### About this exercise
The complete listing should be restated exactly.

--- Record excerpts Enclosed Below ---

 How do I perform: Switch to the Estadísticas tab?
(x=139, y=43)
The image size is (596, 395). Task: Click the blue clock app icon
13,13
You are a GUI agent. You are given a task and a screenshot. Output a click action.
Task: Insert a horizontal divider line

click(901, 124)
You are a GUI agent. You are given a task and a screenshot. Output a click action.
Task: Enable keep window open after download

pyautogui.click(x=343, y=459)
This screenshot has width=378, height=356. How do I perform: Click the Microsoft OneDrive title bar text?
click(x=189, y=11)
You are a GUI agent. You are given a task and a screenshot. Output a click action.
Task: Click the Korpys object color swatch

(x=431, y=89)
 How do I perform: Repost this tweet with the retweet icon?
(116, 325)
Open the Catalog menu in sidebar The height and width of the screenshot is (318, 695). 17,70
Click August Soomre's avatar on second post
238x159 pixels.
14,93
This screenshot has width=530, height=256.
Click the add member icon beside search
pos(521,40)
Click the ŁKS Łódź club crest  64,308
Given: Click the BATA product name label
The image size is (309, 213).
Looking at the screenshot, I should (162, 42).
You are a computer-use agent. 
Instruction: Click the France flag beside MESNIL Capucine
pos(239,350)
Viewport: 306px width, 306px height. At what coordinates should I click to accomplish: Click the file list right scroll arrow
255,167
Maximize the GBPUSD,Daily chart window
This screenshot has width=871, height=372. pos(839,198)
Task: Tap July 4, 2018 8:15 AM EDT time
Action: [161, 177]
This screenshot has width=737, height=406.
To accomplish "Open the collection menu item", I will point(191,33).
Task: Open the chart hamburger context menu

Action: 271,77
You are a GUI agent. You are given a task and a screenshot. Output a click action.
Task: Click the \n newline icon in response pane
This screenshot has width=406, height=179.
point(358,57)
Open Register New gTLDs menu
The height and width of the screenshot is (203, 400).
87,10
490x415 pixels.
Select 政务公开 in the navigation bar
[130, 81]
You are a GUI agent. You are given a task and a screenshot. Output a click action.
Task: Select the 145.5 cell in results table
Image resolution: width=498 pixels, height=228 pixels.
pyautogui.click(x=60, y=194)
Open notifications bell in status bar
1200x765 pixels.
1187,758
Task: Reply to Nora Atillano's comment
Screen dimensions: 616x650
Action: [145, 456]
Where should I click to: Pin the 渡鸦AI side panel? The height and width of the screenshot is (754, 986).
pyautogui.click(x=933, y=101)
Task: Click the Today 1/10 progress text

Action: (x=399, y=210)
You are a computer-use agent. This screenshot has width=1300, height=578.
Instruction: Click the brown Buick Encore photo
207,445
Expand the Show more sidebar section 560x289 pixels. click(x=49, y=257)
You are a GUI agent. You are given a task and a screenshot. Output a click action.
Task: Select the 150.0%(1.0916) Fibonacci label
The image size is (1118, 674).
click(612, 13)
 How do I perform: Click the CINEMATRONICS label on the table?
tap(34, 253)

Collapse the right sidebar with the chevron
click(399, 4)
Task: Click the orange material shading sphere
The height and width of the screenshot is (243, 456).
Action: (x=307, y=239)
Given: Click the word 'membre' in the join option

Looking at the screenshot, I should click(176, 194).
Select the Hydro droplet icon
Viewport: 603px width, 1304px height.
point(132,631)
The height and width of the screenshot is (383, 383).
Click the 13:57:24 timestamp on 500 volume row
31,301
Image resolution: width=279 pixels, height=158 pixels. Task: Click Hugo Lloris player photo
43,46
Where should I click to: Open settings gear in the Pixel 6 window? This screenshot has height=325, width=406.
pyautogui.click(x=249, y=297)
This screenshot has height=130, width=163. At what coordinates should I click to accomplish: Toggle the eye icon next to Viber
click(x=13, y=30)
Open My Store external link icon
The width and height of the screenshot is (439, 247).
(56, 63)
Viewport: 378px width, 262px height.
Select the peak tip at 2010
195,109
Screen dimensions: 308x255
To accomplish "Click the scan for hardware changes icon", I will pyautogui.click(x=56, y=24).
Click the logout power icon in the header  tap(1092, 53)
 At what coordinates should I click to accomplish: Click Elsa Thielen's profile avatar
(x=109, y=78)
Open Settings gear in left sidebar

--- End of Enclosed Record excerpts ---

### Output of the task
 How do I perform: Switch to the Estadísticas tab?
(x=139, y=43)
The image size is (596, 395). Task: Click the blue clock app icon
13,13
You are a GUI agent. You are given a task and a screenshot. Output a click action.
Task: Insert a horizontal divider line

click(901, 124)
You are a GUI agent. You are given a task and a screenshot. Output a click action.
Task: Enable keep window open after download

pyautogui.click(x=343, y=459)
This screenshot has width=378, height=356. How do I perform: Click the Microsoft OneDrive title bar text?
click(x=189, y=11)
You are a GUI agent. You are given a task and a screenshot. Output a click action.
Task: Click the Korpys object color swatch

(x=431, y=89)
 How do I perform: Repost this tweet with the retweet icon?
(116, 325)
Open the Catalog menu in sidebar The height and width of the screenshot is (318, 695). 17,70
Click August Soomre's avatar on second post
238x159 pixels.
14,93
This screenshot has width=530, height=256.
Click the add member icon beside search
pos(521,40)
Click the ŁKS Łódź club crest  64,308
Given: Click the BATA product name label
The image size is (309, 213).
Looking at the screenshot, I should (162, 42).
You are a computer-use agent. 
Instruction: Click the France flag beside MESNIL Capucine
pos(239,350)
Viewport: 306px width, 306px height. At what coordinates should I click to accomplish: Click the file list right scroll arrow
255,167
Maximize the GBPUSD,Daily chart window
This screenshot has width=871, height=372. pos(839,198)
Task: Tap July 4, 2018 8:15 AM EDT time
Action: [161, 177]
This screenshot has width=737, height=406.
To accomplish "Open the collection menu item", I will point(191,33).
Task: Open the chart hamburger context menu

Action: 271,77
You are a GUI agent. You are given a task and a screenshot. Output a click action.
Task: Click the \n newline icon in response pane
This screenshot has width=406, height=179.
point(358,57)
Open Register New gTLDs menu
The height and width of the screenshot is (203, 400).
87,10
490x415 pixels.
Select 政务公开 in the navigation bar
[130, 81]
You are a GUI agent. You are given a task and a screenshot. Output a click action.
Task: Select the 145.5 cell in results table
Image resolution: width=498 pixels, height=228 pixels.
pyautogui.click(x=60, y=194)
Open notifications bell in status bar
1200x765 pixels.
1187,758
Task: Reply to Nora Atillano's comment
Screen dimensions: 616x650
Action: [145, 456]
Where should I click to: Pin the 渡鸦AI side panel? The height and width of the screenshot is (754, 986).
pyautogui.click(x=933, y=101)
Task: Click the Today 1/10 progress text

Action: (x=399, y=210)
You are a computer-use agent. This screenshot has width=1300, height=578.
Instruction: Click the brown Buick Encore photo
207,445
Expand the Show more sidebar section 560x289 pixels. click(x=49, y=257)
You are a GUI agent. You are given a task and a screenshot. Output a click action.
Task: Select the 150.0%(1.0916) Fibonacci label
The image size is (1118, 674).
click(612, 13)
 How do I perform: Click the CINEMATRONICS label on the table?
tap(34, 253)

Collapse the right sidebar with the chevron
click(399, 4)
Task: Click the orange material shading sphere
The height and width of the screenshot is (243, 456).
Action: (x=307, y=239)
Given: Click the word 'membre' in the join option

Looking at the screenshot, I should click(176, 194).
Select the Hydro droplet icon
Viewport: 603px width, 1304px height.
point(132,631)
The height and width of the screenshot is (383, 383).
Click the 13:57:24 timestamp on 500 volume row
31,301
Image resolution: width=279 pixels, height=158 pixels. Task: Click Hugo Lloris player photo
43,46
Where should I click to: Open settings gear in the Pixel 6 window? This screenshot has height=325, width=406.
pyautogui.click(x=249, y=297)
This screenshot has height=130, width=163. At what coordinates should I click to accomplish: Toggle the eye icon next to Viber
click(x=13, y=30)
Open My Store external link icon
The width and height of the screenshot is (439, 247).
(56, 63)
Viewport: 378px width, 262px height.
Select the peak tip at 2010
195,109
Screen dimensions: 308x255
To accomplish "Click the scan for hardware changes icon", I will pyautogui.click(x=56, y=24).
Click the logout power icon in the header  tap(1092, 53)
 At what coordinates should I click to accomplish: Click Elsa Thielen's profile avatar
(x=109, y=78)
Open Settings gear in left sidebar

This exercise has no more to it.